Repeat exactly the lines that run from the one containing "[Follow CasinoRank on Facebook] (55, 2470)" to the end of the data, and leave out all others.

---- Materials provided

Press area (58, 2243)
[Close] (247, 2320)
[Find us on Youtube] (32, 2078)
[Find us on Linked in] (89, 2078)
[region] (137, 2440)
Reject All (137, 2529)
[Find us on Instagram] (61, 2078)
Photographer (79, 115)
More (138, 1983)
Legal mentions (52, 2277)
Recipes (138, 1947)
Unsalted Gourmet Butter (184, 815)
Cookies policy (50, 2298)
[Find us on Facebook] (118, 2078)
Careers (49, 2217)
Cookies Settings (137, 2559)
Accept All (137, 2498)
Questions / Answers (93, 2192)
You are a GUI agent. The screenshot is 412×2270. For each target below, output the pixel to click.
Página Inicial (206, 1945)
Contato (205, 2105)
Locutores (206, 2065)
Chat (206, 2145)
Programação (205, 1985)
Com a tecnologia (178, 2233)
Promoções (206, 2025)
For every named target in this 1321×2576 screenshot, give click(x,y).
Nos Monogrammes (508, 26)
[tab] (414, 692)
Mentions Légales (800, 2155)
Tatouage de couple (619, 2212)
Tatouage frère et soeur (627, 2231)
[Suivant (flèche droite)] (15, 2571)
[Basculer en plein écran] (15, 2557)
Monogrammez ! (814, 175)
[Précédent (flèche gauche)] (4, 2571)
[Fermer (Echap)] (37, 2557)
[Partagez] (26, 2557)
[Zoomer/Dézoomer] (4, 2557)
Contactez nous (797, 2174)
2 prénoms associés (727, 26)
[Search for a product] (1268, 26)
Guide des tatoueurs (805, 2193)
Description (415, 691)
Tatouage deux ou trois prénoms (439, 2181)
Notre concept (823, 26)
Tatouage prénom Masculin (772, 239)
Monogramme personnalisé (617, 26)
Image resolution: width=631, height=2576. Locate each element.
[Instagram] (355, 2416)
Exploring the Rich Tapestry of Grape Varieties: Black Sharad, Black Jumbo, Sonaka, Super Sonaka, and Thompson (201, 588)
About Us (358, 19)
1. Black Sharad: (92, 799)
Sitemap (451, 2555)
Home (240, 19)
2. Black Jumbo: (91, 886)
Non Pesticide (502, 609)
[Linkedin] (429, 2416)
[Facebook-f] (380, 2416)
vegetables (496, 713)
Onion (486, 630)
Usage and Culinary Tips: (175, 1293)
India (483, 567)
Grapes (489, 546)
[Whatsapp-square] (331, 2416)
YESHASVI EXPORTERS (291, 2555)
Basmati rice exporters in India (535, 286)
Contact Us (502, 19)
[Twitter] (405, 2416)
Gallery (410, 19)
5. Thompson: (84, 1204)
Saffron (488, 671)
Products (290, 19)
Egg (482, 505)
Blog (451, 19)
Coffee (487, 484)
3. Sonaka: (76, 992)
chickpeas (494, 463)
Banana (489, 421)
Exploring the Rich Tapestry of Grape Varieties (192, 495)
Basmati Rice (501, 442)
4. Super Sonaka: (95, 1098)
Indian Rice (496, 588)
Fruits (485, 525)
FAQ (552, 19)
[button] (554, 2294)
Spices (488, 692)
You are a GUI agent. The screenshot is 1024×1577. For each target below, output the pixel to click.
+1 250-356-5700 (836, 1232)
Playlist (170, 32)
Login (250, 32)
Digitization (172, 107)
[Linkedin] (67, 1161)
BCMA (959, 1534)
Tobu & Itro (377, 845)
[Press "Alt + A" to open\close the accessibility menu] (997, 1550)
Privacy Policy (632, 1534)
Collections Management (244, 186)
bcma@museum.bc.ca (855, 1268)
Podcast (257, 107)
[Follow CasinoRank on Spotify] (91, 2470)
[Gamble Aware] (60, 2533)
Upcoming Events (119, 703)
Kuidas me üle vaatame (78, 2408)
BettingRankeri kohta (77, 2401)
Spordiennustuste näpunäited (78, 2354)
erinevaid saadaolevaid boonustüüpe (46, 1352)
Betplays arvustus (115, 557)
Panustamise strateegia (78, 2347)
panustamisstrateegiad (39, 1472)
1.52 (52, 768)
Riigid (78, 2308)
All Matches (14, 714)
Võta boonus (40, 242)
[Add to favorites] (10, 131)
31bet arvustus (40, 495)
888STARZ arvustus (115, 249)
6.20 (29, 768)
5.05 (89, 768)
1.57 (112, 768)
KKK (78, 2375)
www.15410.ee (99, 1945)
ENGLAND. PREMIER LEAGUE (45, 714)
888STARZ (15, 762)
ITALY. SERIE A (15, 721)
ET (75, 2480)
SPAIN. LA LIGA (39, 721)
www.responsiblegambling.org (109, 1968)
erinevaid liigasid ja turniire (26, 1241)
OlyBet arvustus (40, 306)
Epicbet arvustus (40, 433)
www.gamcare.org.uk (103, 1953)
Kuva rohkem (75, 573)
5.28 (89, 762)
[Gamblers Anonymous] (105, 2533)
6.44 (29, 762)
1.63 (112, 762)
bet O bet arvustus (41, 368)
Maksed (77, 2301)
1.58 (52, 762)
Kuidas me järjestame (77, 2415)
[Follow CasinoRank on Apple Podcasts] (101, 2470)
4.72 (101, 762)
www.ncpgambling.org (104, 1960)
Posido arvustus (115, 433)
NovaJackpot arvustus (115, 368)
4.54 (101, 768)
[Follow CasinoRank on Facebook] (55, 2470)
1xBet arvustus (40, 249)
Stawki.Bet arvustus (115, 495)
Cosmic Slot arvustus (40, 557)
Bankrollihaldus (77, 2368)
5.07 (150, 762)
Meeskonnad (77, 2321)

--------

Expected answer
[Follow CasinoRank on Facebook] (55, 2470)
1xBet arvustus (40, 249)
Stawki.Bet arvustus (115, 495)
Cosmic Slot arvustus (40, 557)
Bankrollihaldus (77, 2368)
5.07 (150, 762)
Meeskonnad (77, 2321)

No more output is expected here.